A Place of Hiding (Inspector Lynley, #12)(99)



In the house, he found his father nodding in his chair with pages of the Guernsey Press scattered like overlarge playing cards round him on the floor. Frank realised as he saw the paper that he hadn’t told Mrs. Petit to keep it from his father, so he had an uneasy few moments as he gathered the pages up and scanned them for a mention of Guy’s death. He breathed more easily when he saw there was none today. Tomorrow would be different with coverage of the funeral. For today, he was safe.

He went on to the kitchen where he put the newspaper back into order and set about making their tea. On her final visit to Graham, Mrs. Petit had thoughtfully brought a pie along with her, and she’d affixed a jaunty label to its tin. Chicken & leek, enjoy! was written on a from-Betty’skitchen card woven through the plastic tines of a miniature pitchfork upended and driven through the crust. This would do nicely, Frank thought. He filled the kettle and rooted out the tea tin. He spooned English Breakfast into the pot. He was setting the plates and the cutlery on the table mats when his father stirred in the sitting room. Frank heard him give an awakening snort first, followed by the startled gasp of someone who hadn’t intended to fall asleep.

“Time’s it?” Graham Ouseley called out. “That you, Frank?”

Frank went to the door. He saw that his father’s chin was wet and that a string of saliva had followed a groove from his mouth to form a stalactite of phlegm on his jaw.

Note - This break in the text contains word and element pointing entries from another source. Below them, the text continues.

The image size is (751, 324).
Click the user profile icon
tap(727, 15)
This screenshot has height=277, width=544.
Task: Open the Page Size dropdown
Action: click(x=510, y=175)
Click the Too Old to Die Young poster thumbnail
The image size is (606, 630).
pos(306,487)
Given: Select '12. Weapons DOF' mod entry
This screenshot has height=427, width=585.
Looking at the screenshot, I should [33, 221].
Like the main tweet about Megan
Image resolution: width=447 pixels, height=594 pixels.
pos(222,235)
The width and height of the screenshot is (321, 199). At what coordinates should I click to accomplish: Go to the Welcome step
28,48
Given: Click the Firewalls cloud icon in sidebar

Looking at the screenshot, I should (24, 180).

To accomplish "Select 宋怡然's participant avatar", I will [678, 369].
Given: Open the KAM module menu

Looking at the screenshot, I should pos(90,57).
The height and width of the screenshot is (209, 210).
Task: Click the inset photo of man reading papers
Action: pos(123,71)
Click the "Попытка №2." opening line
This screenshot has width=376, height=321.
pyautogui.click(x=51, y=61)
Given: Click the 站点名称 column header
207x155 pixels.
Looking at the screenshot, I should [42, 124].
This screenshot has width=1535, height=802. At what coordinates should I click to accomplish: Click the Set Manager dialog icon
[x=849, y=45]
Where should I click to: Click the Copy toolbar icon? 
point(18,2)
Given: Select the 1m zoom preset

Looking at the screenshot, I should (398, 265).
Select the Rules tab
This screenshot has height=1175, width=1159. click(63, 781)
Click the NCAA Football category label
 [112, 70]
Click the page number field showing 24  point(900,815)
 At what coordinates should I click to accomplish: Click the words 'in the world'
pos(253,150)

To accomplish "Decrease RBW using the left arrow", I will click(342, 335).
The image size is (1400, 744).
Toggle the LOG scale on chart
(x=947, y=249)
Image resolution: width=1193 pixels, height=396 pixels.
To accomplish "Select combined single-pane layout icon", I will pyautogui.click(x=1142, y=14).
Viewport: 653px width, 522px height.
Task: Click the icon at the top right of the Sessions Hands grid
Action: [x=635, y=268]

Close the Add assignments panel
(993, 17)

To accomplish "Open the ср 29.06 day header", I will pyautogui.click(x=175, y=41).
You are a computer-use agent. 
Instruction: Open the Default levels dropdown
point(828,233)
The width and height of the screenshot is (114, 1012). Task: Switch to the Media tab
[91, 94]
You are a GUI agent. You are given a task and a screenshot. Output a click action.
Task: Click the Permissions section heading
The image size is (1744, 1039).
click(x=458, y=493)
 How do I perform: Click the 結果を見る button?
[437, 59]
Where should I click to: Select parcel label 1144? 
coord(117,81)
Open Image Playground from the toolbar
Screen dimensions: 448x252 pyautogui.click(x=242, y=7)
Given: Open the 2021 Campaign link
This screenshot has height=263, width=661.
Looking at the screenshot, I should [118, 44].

“Getting our tea,” he said.

“How long you been home?”

“A few minutes. You were asleep. I didn’t like to wake you. How’d you get on with Mrs. Petit?”

“She helped me to the toilet. I don’t like women in the toilet with me, Frank.” Graham plucked at the blanket that was covering his knees.

“Where you been all these hours? What time’s it gone?”

Frank looked at the old alarm clock on the cooker. He was surprised to see it was after four. “Let me ring Mrs. Petit so she doesn’t think she’s meant to pop round any longer,” he said. After he’d done that, he went back to answer his father’s question, only to find him nodding off again. The blanket had slipped, so Frank adjusted it, tucking it in round Graham’s spindly legs and easing back the old man’s chair to keep his head from flopping onto his bony chest. With a handkerchief, he wiped his father’s chin and removed the stringy saliva from his jaw. Old age, he thought, was a real bugger. Once a man’s three-score-and-ten was exceeded, he was on the slippery slope to complete incapacity.

He got their tea ready: high tea in the old manner of labourers. He heated the pie and sliced wedges from it. He put out a salad and buttered the bread. When the food was laid out and the tea was brewed, he went to fetch Graham and brought him into the kitchen. He could have served him on a tray in his chair, but he wanted them to be face-to-face for the conversation that they needed to have. Face-to-face implied man-to-man: two men speaking, not a father and his son.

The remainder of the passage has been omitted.